* Problem requirements
Convert all of the data below into a two-column CSV with the headers "instruction" and "action". Give one row per answer, putting the full text it answers under "instruction" and the answer under "action", with each field in double quotes, line breaks replaced by spaces, and the pictures left out.

* Task data
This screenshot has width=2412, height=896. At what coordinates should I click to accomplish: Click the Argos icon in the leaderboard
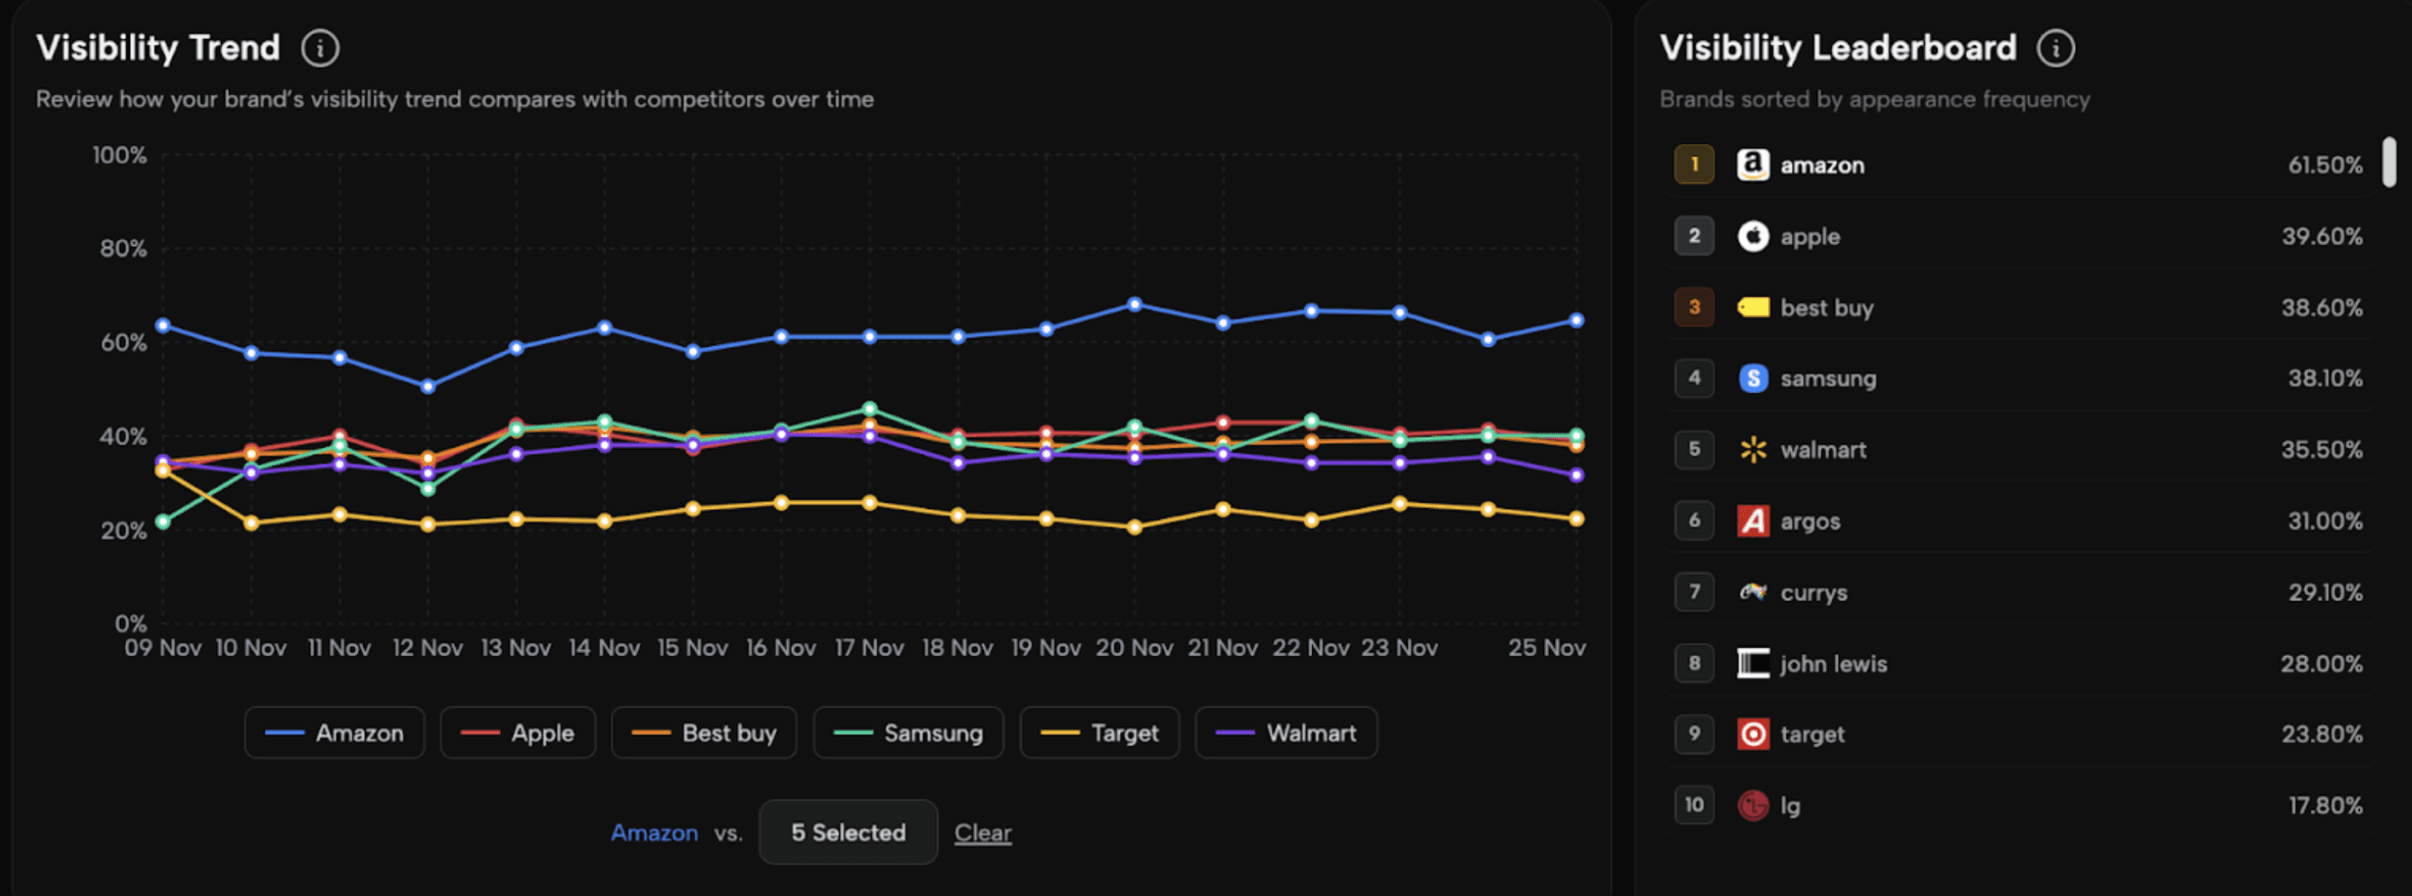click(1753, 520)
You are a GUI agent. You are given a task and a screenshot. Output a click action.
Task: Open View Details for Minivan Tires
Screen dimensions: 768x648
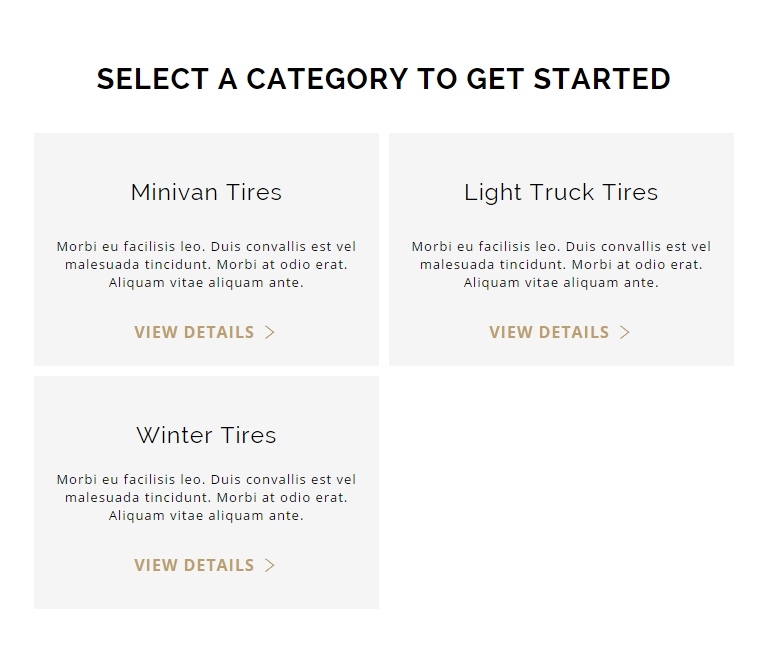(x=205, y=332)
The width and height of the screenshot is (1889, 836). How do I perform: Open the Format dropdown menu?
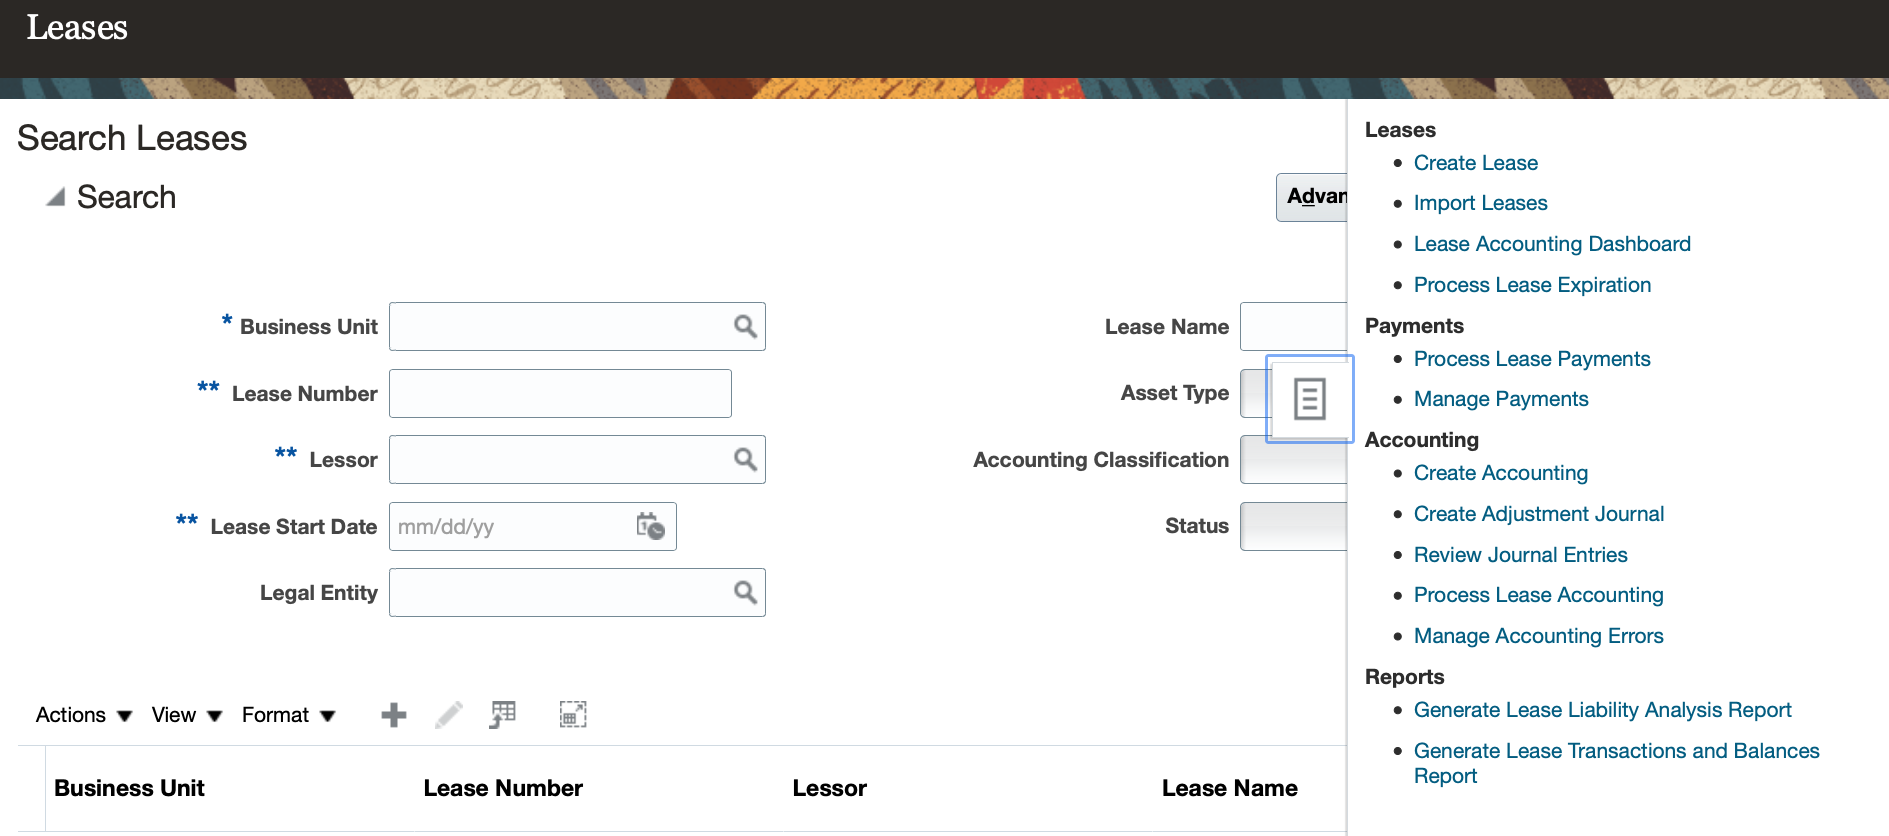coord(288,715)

* Reply to the exercise
instruction,action
"This screenshot has width=2412, height=896. At what coordinates should I click to accomplish: Click the Argos icon in the leaderboard","click(1753, 520)"
"You are a GUI agent. You are given a task and a screenshot. Output a click action. Task: Open View Details for Minivan Tires Screen dimensions: 768x648","(x=205, y=332)"
"The width and height of the screenshot is (1889, 836). How do I perform: Open the Format dropdown menu?","coord(288,715)"